╭─ STUDY MATERIAL

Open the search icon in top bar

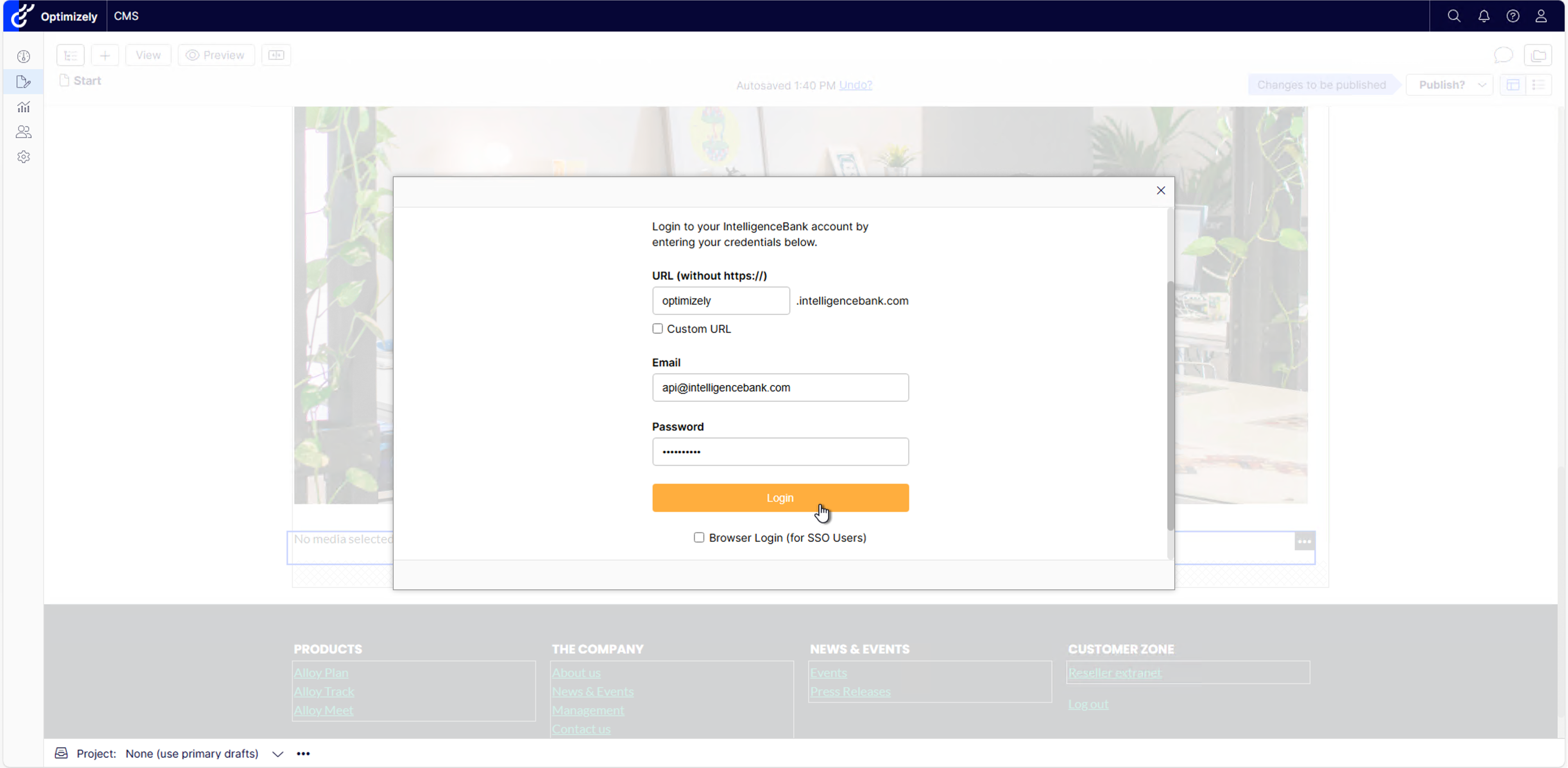1453,16
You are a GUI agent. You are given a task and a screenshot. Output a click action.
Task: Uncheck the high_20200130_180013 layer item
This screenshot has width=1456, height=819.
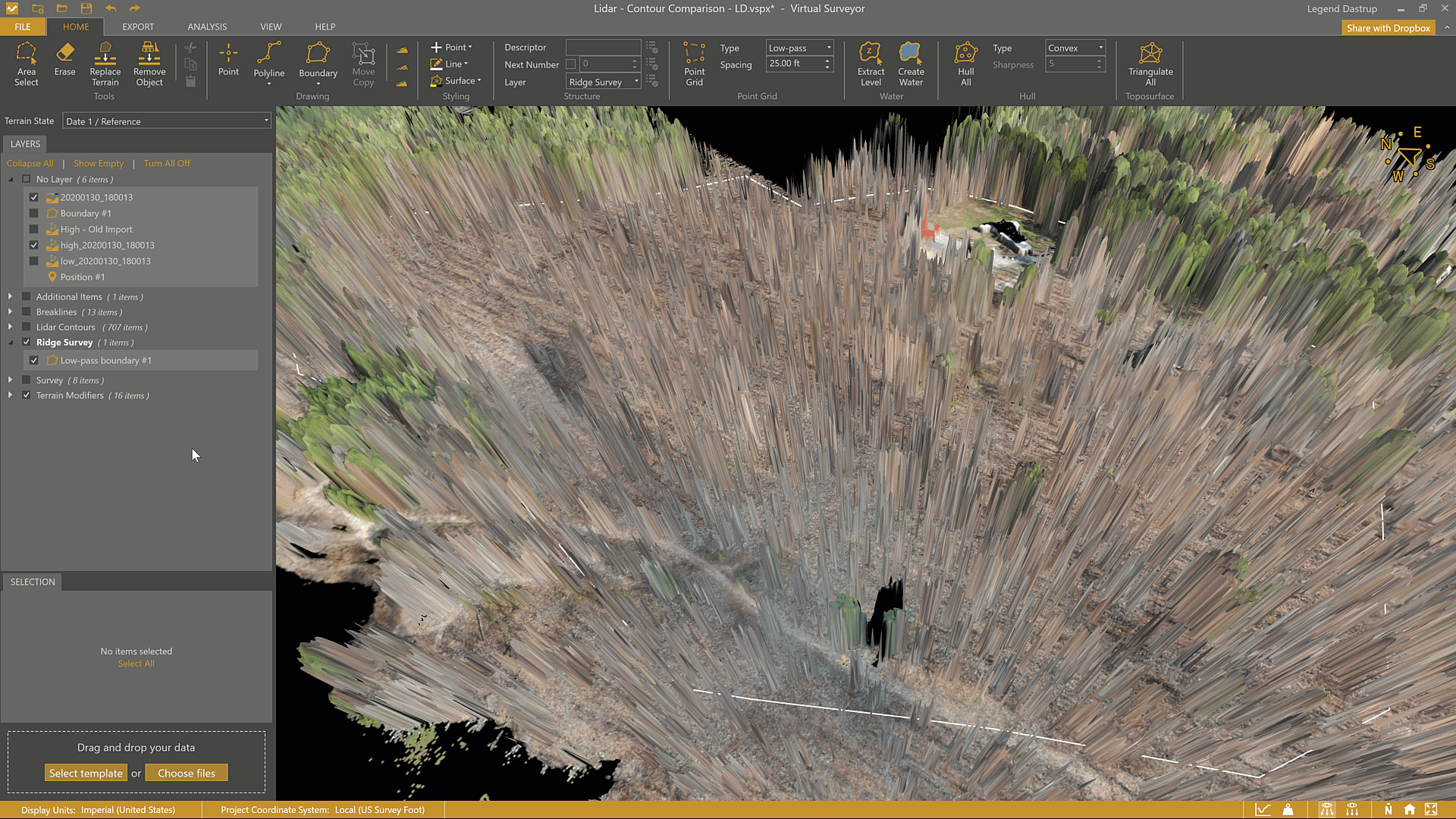[33, 246]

╰─

» WHAT YOU ARE ASKED TO DO
Output every line of the records exactly, excluding all pictures.

» PROBLEM SOLUTION
Open the search icon in top bar

1453,16
You are a GUI agent. You are given a task and a screenshot. Output a click action.
Task: Uncheck the high_20200130_180013 layer item
This screenshot has width=1456, height=819.
[33, 246]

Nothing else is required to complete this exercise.